• TASK REQUIREMENTS: Your task is to copy the stretch of lines in the records below that begins with the line containing "Task: Open Notifications bell icon" and ends with the line containing "Task: Open the Nifty Metal sector bar", exactly as written, with nothing added.

Collected data entries
*** Begin section ***

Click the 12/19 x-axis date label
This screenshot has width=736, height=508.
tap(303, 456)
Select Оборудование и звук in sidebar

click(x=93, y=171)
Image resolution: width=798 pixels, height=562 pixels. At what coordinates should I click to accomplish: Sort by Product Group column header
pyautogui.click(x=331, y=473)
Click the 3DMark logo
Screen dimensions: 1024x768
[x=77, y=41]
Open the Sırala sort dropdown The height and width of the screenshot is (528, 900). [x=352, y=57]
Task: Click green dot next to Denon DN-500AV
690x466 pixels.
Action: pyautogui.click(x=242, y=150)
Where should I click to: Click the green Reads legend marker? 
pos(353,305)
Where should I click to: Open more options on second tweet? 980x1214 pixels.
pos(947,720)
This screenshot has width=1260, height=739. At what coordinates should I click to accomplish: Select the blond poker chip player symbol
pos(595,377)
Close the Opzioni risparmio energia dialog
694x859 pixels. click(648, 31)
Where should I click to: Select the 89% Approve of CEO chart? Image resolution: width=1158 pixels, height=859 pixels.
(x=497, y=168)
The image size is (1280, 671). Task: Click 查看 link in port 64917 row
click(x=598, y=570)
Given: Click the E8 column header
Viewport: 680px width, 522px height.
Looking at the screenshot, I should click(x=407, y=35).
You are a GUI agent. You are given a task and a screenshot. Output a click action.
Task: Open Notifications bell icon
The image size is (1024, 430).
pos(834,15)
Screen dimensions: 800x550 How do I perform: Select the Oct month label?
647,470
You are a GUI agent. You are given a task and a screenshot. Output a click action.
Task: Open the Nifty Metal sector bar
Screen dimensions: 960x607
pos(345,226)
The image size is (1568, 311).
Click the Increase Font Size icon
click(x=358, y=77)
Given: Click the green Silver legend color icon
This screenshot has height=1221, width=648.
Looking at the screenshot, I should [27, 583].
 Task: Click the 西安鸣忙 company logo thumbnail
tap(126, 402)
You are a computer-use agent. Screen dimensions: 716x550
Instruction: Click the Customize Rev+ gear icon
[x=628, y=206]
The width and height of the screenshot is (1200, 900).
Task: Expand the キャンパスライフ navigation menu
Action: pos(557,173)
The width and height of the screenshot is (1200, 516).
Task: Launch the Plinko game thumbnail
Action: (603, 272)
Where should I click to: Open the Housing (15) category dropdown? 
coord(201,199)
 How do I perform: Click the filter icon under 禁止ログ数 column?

*** End section ***

• SOLUTION TO THE PROBLEM:
Task: Open Notifications bell icon
The image size is (1024, 430).
pos(834,15)
Screen dimensions: 800x550 How do I perform: Select the Oct month label?
647,470
You are a GUI agent. You are given a task and a screenshot. Output a click action.
Task: Open the Nifty Metal sector bar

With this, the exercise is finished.